• [GOAL]
Copy every entry below word for word, leaving out the picture.

• [Source data]
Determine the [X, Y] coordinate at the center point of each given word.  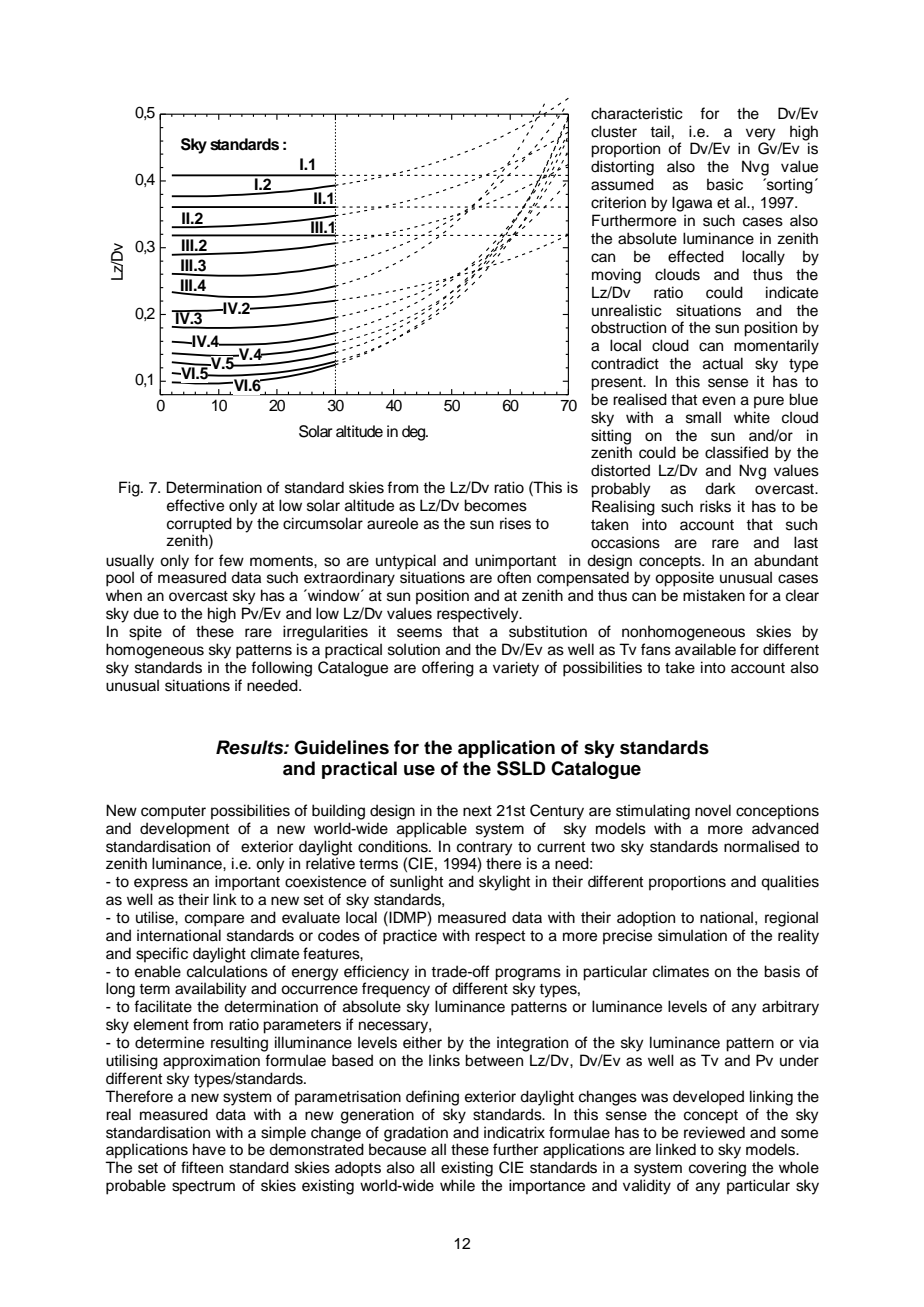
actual [723, 363]
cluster [614, 131]
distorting [622, 168]
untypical [406, 562]
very [761, 134]
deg [414, 433]
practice [410, 937]
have [209, 1149]
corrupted [199, 525]
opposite [684, 579]
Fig [130, 489]
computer [173, 813]
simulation [692, 935]
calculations [227, 971]
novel [713, 810]
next [477, 811]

• [REPLY]
Determine the [X, Y] coordinate at the center point of each given word.  
actual [723, 363]
cluster [614, 131]
distorting [622, 168]
untypical [406, 562]
very [761, 134]
deg [414, 433]
practice [410, 937]
have [209, 1149]
corrupted [199, 525]
opposite [684, 579]
Fig [130, 489]
computer [173, 813]
simulation [692, 935]
calculations [227, 971]
novel [713, 810]
next [477, 811]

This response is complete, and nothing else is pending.